> **EXTRAIT DE PAGE**
----------

2. Le deuxième argument contre Osiander est que son rapport avec le judaïsme dépendrait de sa critique de l’Église romaine. 26Notons tout d’abord que l’on ne peut pas séparer aussi nettement que nous le souhaiterions de nos jours la « question juive » de la « question romaine » chez les Réformateurs. Tant pour Osiander que pour Luther, le rapport avec les Juifs n’était pas un problème ayant quoi que ce soit à voir avec une « autre religion ». Pour l’un et l’autre, le judaïsme de l’époque n’était pas une « autre religion » à laquelle on pouvait se « convertir » ou que l’on pouvait quitter par le baptême7. Si l’on veut se faire une opinion à ce sujet, on évitera de fonder son appréciation des faits sur le concept de « religion » tel que nous le connaissons depuis les Lumières. L’idée qu’un chrétien qui se ferait circoncire (cela s’est produit dans des cas isolés8) ou qu’un Juif qui se ferait baptiser (cela s’est produit de manière répétée) se convertissait à une « autre religion » était complètement étrangère à la compréhension du xvie siècle. Luther décrit à diverses reprises, par exemple dans son pamphlet Les dernières paroles de David, ce qui était une évidence pour un grand nombre de théologiens de son époque, à savoir que les croyants pieux de l’Alliance ancienne (Moïse, David et Ésaïe, voire Adam) adoraient déjà un Dieu trinitaire, ce qui faisait d’eux des « chrétiens9 ». D’après Luther, les Juifs qui n’avaient pas reconnu Jésus de Nazareth comme leur Messie avaient « perdu » la foi véritable. De même, les contemporains qui se convertissaient à la doctrine juive « judaïsée », c’est-à-dire « fausse », seraient devenus des « Juifs ». C’est ce que veut dire Luther dans ses écrits antijuifs tardifs lorsqu’il met en garde contre le danger de devenir « juif ». Au sens du xvie siècle, toute personne défendant une théologie judaïsante serait un « Juif ».

----------

> **MATÉRIEL**
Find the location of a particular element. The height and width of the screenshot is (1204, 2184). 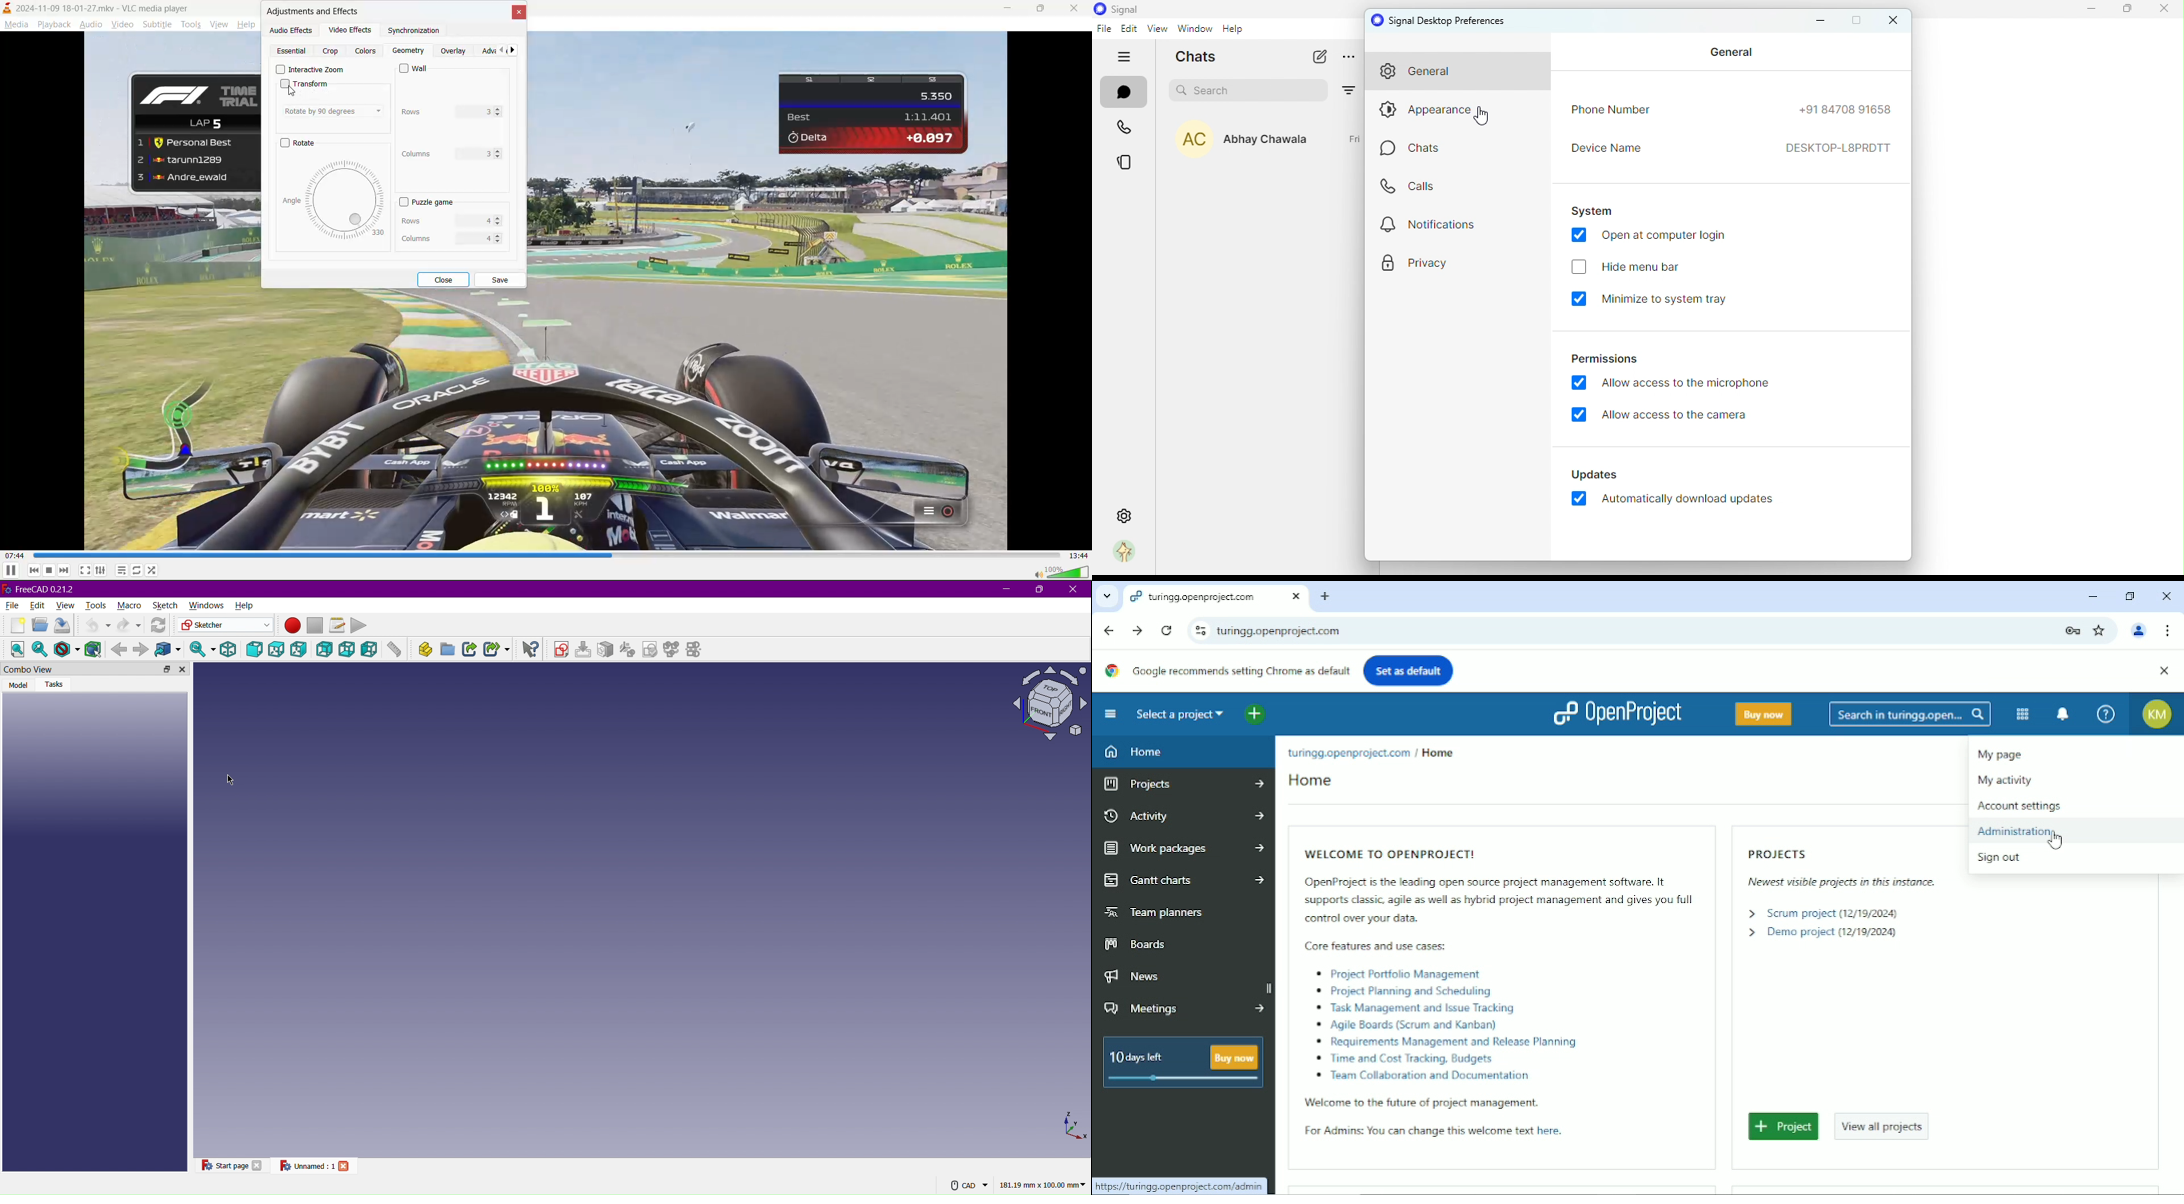

open at computer login is located at coordinates (1654, 237).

----------

> **LISTE DES TÂCHES**
1: D'après l'extrait sur Osiander, Luther et le judaïsme, dans quel pamphlet Luther décrit-il les croyants de l'Alliance ancienne comme adorant déjà un Dieu trinitaire ?
2: Reprenez l'extrait sur Osiander, Luther et le judaïsme après sa dernière phrase et rédigez la suite.
Les lignes n'ont aucun lien avec l'extrait de page.

> **RÉPONSES PAR TÂCHE**
1: Dans Les dernières paroles de David.

2:
De même, le Réformateur de Wittenberg raconte en diverses occasions que trois Juifs lui auraient rendu visite dans l’espoir de « trouver en moi un nouveau Juif parce que nous avons commencé à lire l’hébreu à Wittemberg10 ». Luther ne saurait ici prétendre que les Juifs lui ayant rendu visite auraient sérieusement cherché à le soumettre à une véritable conversion rabbinique (גיור gui’our) avec circoncision et bain rituel – ne serait-ce que parce qu’une telle entreprise aurait été audacieuse, pour ne pas dire potentiellement mortelle, pour quiconque l’aurait tentée. C’est justement cette conception de la « juiveté » que l’on doit comprendre lorsque Luther 27écrit, dans Que Jésus Christ est né juif, que les « papistes » auraient commencé à le « traiter de Juif11 ». C’est bien ce que l’accusation mutuelle de judaïsation veut dire – de même que l’insinuation que l’adversaire aurait des ancêtres juifs et serait, en somme, juif, à l’image d’Osiander et de Böschenstein, qui fut pour un temps son professeur d’hébreu : tous deux furent « suspectés » d’être juifs12. C’était monnaie courante et un point redouté dans le débat confessionnel du xvie siècle. De même, Luther tenait Sébastien Münster pour « judaïsant » (c’est-à-dire « juif »). Plus tard, les luthériens parlèrent d’un « Calvin judaïsant » (Calvinus Iudaizans)13. À l’inverse, Luther et ses disciples faisaient figure d’amis des Juifs et de judaïsants aux yeux des partisans de la « foi traditionnelle14 ». Tout cela montre que, dans les polémiques du xvie siècle, la « question juive » ne peut pas être séparée des autres sujets débattus entre l´Église romaine et les Réformateurs (à savoir des questions théologiques majeures, comme la compréhension de la loi ou la justification par la foi etc.). Dans ce contexte, l’idée même qu’une prise de position dans l’une de ces questions soit subordonnée à une prise de position dans l’autre est douteuse.
Il convient de plus de se poser la question de savoir pourquoi, si le débat sur des questions politiques autour du judaïsme était subordonné à la polémique romaine, Osiander se serait étendu sur la question des meurtres rituels de cette manière. Pourquoi, ce faisant, aurait-il pris la décision de s’exposer ? La réaction de Jean Eck, son adversaire, montre que, à ses yeux, Osiander, en exonérant les Juifs de ce forfait, pourrait accréditer dans l’opinion publique l’idée selon laquelle les véritables coupables sont des chrétiens !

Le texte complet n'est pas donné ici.